- Не про то! Теперича положим так: ну, даст мне господь, ошарашу я ее; но она заместо того пустит в меня из двадцати местов. И палочьем и чем угодно?..

- Так, того: в сонное бы время, - басил приятель. - Чать, знаете местоположение-то?.. Ну, вот тут бы ее и пристукнуть?

- Голубчик ты мой! - жалобно говорил Дрыкин, - ну, хорошо, пущай я ее разов пяток кокну в голову-то, но ведь получит она через это пробуждение, и, следственно, опять-таки меня, боже защити, как?

- Мудрено!

- Так мудрено, так, друг ты мой, мудрено, даже весьма опасно!

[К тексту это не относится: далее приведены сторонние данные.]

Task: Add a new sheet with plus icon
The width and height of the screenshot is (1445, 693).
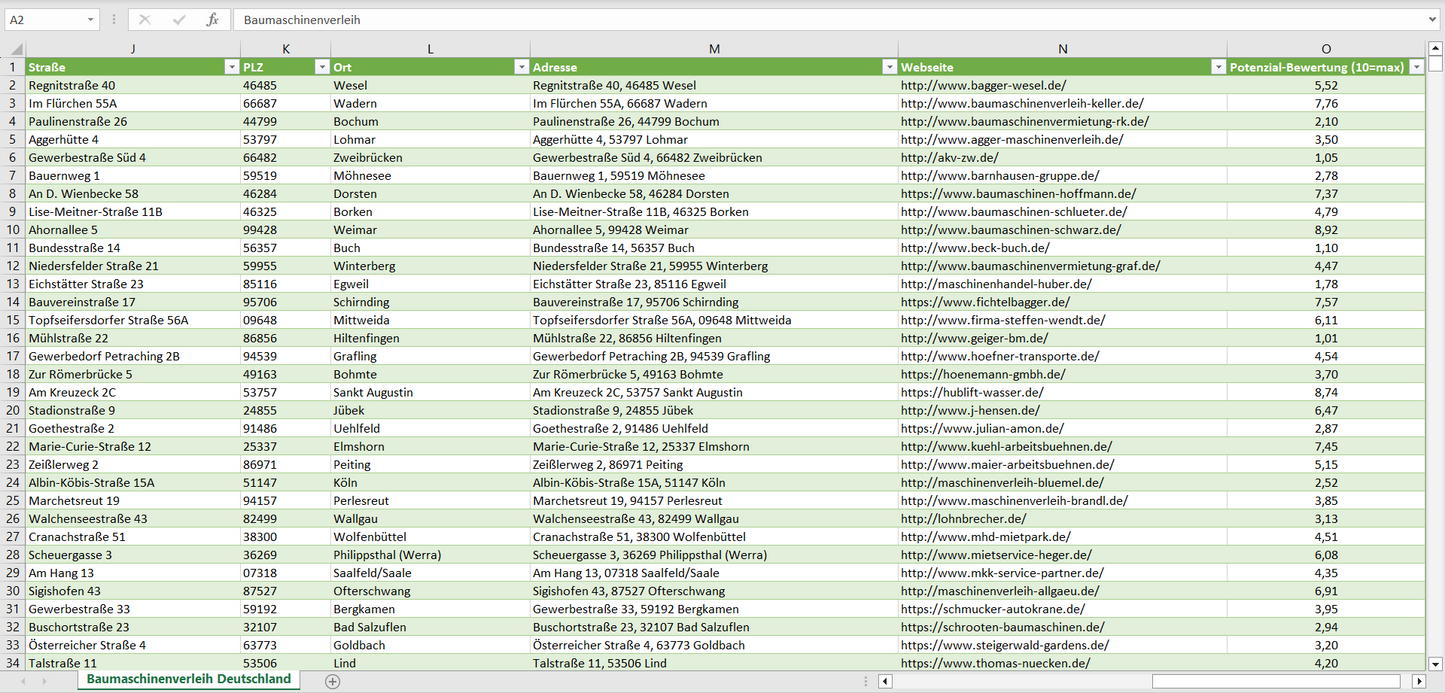Action: [333, 681]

В эту пору распутицы семейной жизни Дрыкина Пелагея Петровна имела полную возможность одержать над ним какую угодно победу; это было тем легче, что слабые струны супругов не таились и были наружу. Принимая в расчет свойство этих струн, Балканиха находила весьма удобным и приятным для себя мутить между собою супругов. Делалось это с затаенной улыбкой и смехом. Главное орудие для супружеских стычек Пелагея Петровна имела в распущенном хозяйстве. Стоило ей показаться на дворе у Дрыкиных, как зоркий глаз ее тотчас же подмечал множество неисправностей: кухарка потихоньку снабжает хозяйским молоком свою родственницу; приказчик вместо пуда сена отпускает проезжающему половину, и этот последний обещается вперед не ступать ногой на постоялый двор Дрыкина; под сараем кто-то кричит: "Подай!" - "Нет, врешь!"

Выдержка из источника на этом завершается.